I’m back posting again after more than a week off. To those of you who told me you missed my posts, thank you! I was refilling the well of inspiration by visiting my hometown in upstate New York and touring the Finger Lakes region. I plan to write more about my travels soon.
I’m writing today on my back patio, which is quite a novelty to me. Only yesterday a good friend was kind enough to set up a wireless network for my new notebook computer, and now I’m feeling so modern, tapping away out here in the dappled sunlight under my shady pergola. Behind me a small fountain is splashing. There are crickets in the flowerbeds and birds in the trees. With all these organic sounds, I hardly notice the background city noises that are part of living inside the Washington Beltway. Planes and helicopters go overhead regularly, traffic passes by in the street in front of my house, but the closer sounds are all natural.
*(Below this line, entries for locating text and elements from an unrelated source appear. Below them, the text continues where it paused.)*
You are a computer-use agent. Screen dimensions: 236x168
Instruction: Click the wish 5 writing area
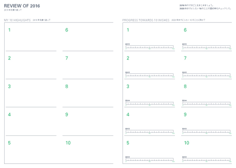pyautogui.click(x=149, y=148)
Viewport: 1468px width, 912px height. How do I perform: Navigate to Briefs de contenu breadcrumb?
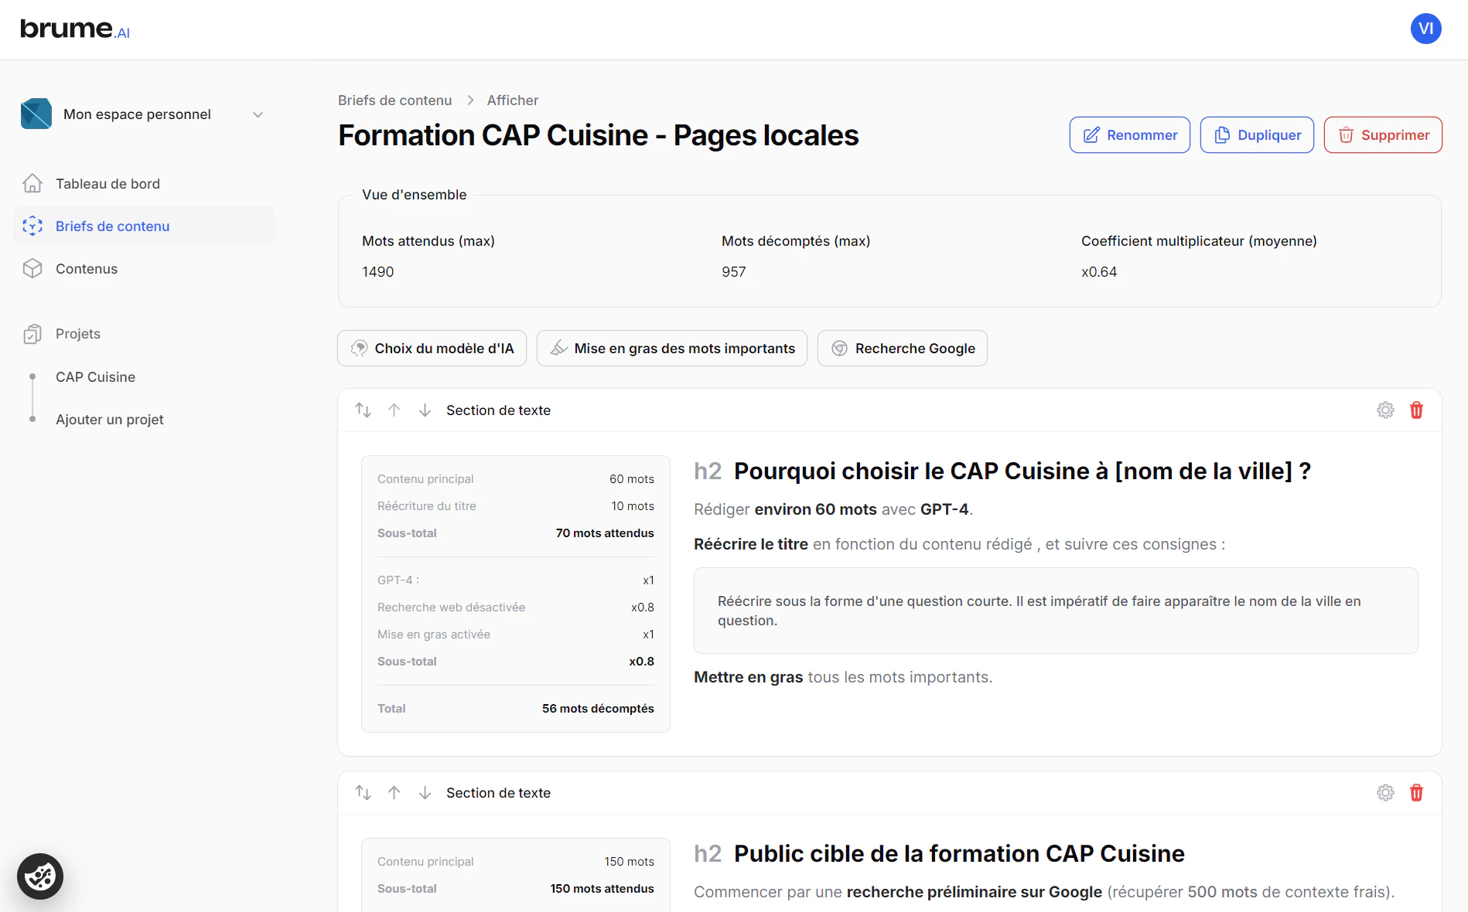tap(394, 100)
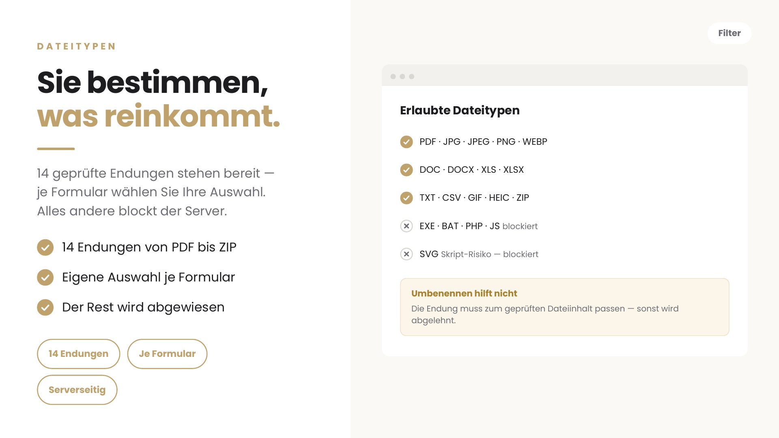Open the Umbenennen hilft nicht notice box
Image resolution: width=779 pixels, height=438 pixels.
(564, 307)
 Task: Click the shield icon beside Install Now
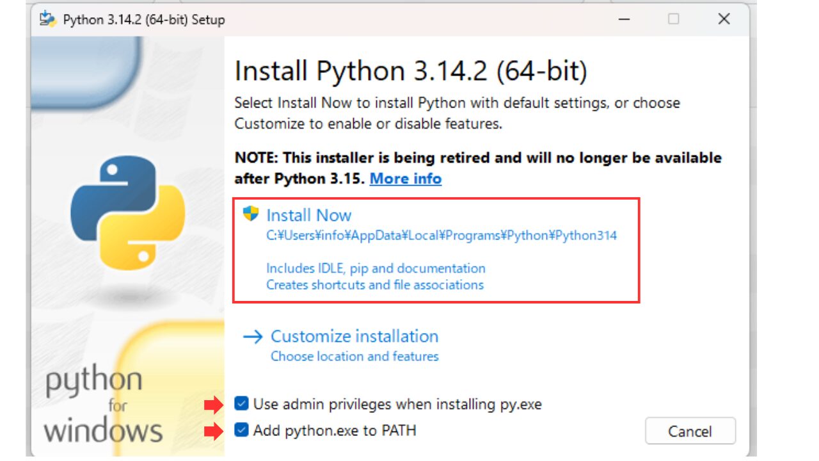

I say I feel modern, but I also feel quite old-fashioned. The photograph at the top of today’s entry is of the porch where Marjorie Kinnan Rawlings did her writing in the nineteen-thirties and -forties. She’s best known for her novel The Yearling, which was made into film at least twice (once with Gregory Peck). My favorite book is her memoir of her life in central Florida, Cross Creek. I have a treasured first edition I picked up for $1.00 in a used bookstore. It’s too well-loved to be valuable, and I’m glad—I wouldn’t want to feel inhibited from re-reading it as often as I do.
I went looking for the book after seeing a film based on her life. I saw it at an impressionable age, and it set my ideas of what writing life should be. I was seventeen in 1983, the year the movie came out. It starred Mary Steenburgen as Miss Rawlings, and I was so fascinated with the tale of a woman who’d left everything to take up a dilapidated orange grove she’d inherited in the middle of nowhere and concentrate on writing. The middle of nowhere was much more isolated in 1930 than it is in 2005. No wireless internet connections, no phone, few neighbors. Despite coming from what was at the time the wealthy industrial city of Rochester, New York, she settled into that retiring life with tremendous affection for its details. I’ve read her memoir over and over, and it’s been a major influence upon my own character. She showed that you can cultivate the life of the mind and still take pride in your cooking. She lived the life of an independent artist, while remaining a very feminine woman who enjoyed the company of men. She was a kindred spirit for me, someone else who appreciated the magic of the everyday, the mundane.
Mulberry Jam, the blog, is a direct response to her inspiration. In a way I’m still trying to absorb the principle that creation can happen wherever you are. Art can be made on a porch, or in a kitchen, or in an orange grove. Although I never got stuck with that image of the urban garret as the ideal locus for the creative life, I do sometimes need to remind myself that even here, on a suburban patio, I can build my own Cross Creek of the soul.